2.标准品原液降解。这可能是由于ELISA试剂盒储存不当所致;使用降解的标准品原液时,实际浓度比标示浓度低,产生的OD值可能会低于预期,假设依然按照其标示浓度来稀释,会导致标准曲线不准确。
二、高背景
1.由于洗涤不充分。洗涤对于去除残留在微孔板孔中的任何未结合物(即非特异性结合的抗体、蛋白质和检测试剂)至关重要。
在每个洗涤步骤结束时,将板倒置在无菌纸巾上。如果孔中残留了洗涤缓冲,在板倒置时轻轻敲击板的底部以完全排出每个孔。
2.使用浓度不足或未优化的封闭缓冲液。理想情况下,封闭缓冲液将与所有非特异性相互作用位点结合,而不会改变或干扰靶表位以进行抗体结合和进一步检测。如果结果显示背景较高,则可能需要通过增加浓度来优化封闭缓冲溶液,也可以添加少量吐温20。

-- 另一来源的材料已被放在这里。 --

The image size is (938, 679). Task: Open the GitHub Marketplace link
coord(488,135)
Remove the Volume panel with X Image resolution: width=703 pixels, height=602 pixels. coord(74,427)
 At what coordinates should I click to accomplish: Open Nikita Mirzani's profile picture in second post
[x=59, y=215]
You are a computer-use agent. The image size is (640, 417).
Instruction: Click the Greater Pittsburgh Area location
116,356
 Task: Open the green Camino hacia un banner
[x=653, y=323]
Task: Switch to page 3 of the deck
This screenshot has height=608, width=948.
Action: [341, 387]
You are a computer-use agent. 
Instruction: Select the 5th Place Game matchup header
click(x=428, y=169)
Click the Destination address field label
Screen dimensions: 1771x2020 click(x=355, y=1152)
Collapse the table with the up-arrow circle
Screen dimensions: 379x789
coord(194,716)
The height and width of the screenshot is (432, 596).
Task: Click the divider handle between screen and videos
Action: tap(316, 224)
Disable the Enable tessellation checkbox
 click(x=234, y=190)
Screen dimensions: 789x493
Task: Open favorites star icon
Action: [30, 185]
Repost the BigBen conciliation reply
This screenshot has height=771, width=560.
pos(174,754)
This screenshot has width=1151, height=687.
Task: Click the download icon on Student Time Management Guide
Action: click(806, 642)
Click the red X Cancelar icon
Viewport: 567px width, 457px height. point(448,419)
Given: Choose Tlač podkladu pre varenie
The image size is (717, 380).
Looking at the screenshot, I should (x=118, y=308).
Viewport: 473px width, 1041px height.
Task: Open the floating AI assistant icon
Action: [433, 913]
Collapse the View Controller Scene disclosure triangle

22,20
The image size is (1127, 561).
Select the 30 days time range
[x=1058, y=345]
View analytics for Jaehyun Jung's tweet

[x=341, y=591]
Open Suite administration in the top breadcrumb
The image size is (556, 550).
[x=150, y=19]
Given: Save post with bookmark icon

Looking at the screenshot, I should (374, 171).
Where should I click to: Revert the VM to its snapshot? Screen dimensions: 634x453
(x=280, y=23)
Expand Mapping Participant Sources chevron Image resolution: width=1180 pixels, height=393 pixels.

3由于过长的孵育时间。过长的孵育时间会增加抗体交叉反应和特异性结合的可能性,造成高背景。
三、弱或者无信号
1.可能由于样本保存不当降解而引起。
2. Elisa中用到的试剂都需要恢复为室温条件下才能使用,使用过冷的试剂会阻碍与目标分析物的结合、也有可能是由于使用了错误或浓度不足的抗体,阻碍抗体与待检测物的特异性结合。
3.最后也可能因为移液器在加样时会划伤样品孔的壁,导致在壁上包被的抗原或抗体脱落,从而阻止抗原抗体结合并产生信号。
四、信号过高
1.样品或者阳性对照吸光度过高,可能因为没有经过充分稀释,需要在加样前稀释样品或者对照品浓度。如果是阴性对照出现信号过高现象,应该考虑交叉污染,必要时应该更换枪头。2.也可能是捕获抗体和检测抗体发生反应,或者是洗版不彻底,残留未结合物,抗体量过大也会导致非特异性结合增加。
五、高CV值
1.原因之一是由于孔内有气泡,气泡会导致样品浓度和吸光度不准确。
2.孔的清洗不彻底,未洗去未结合物或者液体有残留都会导致浓度不准确。
六、不显色
1.单祥本不显色可能因为样本蛋白浓度过低。
2.单标准品不显色可能因为保存不当降解或者稀释时未充分混匀。
3.如果两者都不显色可能由于孵育阶段抗原和抗体没有充分混匀接触,也有可能漏加了抗体。